▸ **Brief**
The lines to copy from the data below are those that hold the string "computer".

*** Opening Given data ***

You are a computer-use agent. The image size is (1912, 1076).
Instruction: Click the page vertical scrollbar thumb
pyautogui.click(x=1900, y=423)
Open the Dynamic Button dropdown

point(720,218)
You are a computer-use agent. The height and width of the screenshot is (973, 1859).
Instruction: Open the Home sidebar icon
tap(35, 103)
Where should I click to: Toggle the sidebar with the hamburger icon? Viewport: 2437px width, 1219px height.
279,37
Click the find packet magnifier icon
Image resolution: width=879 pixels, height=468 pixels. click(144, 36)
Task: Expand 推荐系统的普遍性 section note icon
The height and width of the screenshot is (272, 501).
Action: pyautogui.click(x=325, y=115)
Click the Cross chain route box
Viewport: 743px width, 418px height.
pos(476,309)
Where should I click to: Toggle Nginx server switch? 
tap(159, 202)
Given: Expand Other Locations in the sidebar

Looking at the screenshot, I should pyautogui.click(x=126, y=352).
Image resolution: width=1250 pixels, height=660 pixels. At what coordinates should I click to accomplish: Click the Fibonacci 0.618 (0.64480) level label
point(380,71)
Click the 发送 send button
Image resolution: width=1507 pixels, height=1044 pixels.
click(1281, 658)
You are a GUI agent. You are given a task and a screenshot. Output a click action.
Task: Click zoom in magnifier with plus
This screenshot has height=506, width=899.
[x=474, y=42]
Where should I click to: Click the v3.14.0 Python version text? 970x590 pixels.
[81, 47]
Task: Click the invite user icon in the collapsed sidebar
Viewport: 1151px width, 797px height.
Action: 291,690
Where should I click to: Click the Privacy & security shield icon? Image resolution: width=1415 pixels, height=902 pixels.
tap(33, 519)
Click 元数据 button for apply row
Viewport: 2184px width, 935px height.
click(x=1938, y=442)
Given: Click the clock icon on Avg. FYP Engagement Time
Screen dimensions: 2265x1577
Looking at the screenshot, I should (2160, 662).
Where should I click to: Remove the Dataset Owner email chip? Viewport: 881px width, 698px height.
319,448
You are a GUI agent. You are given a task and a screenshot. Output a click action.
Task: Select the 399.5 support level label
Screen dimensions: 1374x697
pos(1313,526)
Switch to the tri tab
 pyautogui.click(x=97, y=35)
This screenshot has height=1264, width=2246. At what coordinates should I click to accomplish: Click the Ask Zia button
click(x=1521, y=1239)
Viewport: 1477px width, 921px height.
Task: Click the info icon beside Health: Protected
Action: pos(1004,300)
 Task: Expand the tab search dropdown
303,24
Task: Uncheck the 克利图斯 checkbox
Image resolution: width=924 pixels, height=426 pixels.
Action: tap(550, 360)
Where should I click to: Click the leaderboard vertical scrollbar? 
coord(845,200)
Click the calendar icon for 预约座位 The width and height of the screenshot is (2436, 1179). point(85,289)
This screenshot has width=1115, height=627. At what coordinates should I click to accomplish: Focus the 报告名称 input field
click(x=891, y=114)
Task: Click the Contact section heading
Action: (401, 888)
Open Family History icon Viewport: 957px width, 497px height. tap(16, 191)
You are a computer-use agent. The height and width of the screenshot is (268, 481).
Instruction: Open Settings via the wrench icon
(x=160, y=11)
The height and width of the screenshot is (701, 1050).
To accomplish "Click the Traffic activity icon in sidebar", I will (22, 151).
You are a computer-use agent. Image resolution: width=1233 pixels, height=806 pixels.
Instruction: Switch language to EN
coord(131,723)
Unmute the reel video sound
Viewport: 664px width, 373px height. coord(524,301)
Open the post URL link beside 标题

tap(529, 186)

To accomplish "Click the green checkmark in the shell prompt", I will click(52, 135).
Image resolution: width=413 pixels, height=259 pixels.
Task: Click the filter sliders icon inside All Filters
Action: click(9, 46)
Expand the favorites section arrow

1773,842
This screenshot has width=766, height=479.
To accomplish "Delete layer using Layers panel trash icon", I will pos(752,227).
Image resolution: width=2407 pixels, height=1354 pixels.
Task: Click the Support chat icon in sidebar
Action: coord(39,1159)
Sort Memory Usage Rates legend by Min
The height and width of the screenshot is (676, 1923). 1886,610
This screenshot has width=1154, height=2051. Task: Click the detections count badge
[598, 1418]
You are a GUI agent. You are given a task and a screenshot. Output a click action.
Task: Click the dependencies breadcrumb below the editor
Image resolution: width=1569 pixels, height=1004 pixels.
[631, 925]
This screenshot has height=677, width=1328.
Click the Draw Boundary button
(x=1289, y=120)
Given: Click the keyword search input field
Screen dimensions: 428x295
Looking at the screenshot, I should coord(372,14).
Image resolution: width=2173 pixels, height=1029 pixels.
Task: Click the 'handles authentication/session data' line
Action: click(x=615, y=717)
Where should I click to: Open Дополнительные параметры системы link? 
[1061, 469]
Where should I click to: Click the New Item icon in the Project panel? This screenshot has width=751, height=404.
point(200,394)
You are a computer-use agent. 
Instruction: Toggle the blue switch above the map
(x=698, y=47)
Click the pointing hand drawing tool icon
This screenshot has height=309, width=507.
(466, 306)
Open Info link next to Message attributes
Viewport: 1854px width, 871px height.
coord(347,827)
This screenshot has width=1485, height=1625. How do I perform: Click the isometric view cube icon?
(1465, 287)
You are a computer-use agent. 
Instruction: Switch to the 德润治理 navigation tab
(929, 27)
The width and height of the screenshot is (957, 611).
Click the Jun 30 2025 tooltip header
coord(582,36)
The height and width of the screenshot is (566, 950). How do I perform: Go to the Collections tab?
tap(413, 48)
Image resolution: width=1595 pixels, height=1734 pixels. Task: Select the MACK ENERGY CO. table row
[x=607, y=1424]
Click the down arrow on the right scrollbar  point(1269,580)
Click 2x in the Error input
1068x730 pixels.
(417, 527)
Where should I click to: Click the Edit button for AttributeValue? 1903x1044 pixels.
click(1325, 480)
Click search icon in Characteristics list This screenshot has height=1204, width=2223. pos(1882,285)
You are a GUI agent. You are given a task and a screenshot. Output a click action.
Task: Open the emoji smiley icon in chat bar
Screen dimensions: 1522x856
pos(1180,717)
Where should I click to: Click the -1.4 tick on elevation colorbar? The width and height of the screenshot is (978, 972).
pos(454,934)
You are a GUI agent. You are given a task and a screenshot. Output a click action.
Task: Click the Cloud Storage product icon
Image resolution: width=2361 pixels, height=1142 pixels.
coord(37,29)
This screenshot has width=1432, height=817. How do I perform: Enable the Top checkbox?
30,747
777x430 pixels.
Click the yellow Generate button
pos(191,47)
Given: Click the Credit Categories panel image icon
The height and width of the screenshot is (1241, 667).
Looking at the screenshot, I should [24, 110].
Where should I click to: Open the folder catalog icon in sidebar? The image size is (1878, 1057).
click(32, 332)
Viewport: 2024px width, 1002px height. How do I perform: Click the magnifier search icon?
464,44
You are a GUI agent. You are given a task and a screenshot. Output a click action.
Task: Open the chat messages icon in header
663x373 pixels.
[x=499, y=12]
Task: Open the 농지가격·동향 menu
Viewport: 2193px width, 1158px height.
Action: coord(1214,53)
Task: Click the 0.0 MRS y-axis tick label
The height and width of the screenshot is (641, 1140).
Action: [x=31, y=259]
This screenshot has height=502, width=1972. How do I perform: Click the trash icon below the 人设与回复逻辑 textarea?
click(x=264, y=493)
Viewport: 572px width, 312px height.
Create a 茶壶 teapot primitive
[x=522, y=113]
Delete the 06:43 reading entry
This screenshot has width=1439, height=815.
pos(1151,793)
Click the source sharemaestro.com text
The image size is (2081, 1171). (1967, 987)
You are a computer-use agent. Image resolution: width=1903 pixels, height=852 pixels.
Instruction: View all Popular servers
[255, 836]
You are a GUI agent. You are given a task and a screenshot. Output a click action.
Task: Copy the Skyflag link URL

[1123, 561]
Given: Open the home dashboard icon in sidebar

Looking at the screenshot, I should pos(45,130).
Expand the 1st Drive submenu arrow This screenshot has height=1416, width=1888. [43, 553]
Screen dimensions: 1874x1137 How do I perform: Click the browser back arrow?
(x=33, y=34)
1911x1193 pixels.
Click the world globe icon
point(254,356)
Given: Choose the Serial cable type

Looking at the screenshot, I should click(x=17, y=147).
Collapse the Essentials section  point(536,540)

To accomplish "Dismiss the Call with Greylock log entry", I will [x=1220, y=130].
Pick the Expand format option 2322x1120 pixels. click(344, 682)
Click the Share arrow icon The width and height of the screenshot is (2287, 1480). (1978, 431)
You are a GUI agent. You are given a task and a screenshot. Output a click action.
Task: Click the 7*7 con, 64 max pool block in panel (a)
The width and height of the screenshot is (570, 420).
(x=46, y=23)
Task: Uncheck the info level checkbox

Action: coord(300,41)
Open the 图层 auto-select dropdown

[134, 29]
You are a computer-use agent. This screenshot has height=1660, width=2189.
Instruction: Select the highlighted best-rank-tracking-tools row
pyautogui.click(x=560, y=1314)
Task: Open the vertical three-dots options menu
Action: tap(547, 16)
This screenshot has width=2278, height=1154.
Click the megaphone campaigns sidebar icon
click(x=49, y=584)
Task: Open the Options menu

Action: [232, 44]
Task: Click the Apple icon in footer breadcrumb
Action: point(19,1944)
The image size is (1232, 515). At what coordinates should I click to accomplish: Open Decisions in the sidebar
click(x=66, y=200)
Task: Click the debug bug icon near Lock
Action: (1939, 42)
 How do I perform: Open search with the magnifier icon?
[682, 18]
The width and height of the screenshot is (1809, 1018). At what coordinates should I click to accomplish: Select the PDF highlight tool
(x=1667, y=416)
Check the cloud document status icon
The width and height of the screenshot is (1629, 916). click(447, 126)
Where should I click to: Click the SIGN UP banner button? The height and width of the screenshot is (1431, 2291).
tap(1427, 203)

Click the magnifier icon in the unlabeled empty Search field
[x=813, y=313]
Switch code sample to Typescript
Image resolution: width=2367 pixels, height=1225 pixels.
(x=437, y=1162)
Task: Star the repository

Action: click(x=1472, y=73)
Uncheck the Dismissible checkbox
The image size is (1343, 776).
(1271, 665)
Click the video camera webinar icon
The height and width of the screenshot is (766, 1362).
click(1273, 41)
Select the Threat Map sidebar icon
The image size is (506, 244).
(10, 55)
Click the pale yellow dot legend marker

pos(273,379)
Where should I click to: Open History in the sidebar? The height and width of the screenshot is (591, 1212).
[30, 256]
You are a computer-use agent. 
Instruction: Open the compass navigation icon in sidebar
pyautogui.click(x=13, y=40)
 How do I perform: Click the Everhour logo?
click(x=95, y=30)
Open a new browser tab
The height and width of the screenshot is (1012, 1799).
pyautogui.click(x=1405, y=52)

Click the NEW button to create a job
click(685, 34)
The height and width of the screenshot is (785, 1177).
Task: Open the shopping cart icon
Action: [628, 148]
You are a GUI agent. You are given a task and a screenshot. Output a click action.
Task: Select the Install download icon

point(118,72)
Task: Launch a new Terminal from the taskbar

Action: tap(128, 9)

*** Closing Given data ***

▸ **Reply**
You are a computer-use agent. The image size is (1912, 1076).
You are a computer-use agent. The height and width of the screenshot is (973, 1859).
You are a computer-use agent. The height and width of the screenshot is (268, 481).
You are a computer-use agent. Image resolution: width=1233 pixels, height=806 pixels.
You are a computer-use agent. 
You are a computer-use agent. 
You are a computer-use agent. Image resolution: width=1903 pixels, height=852 pixels.
You are a computer-use agent. This screenshot has height=1660, width=2189.
You are a computer-use agent. 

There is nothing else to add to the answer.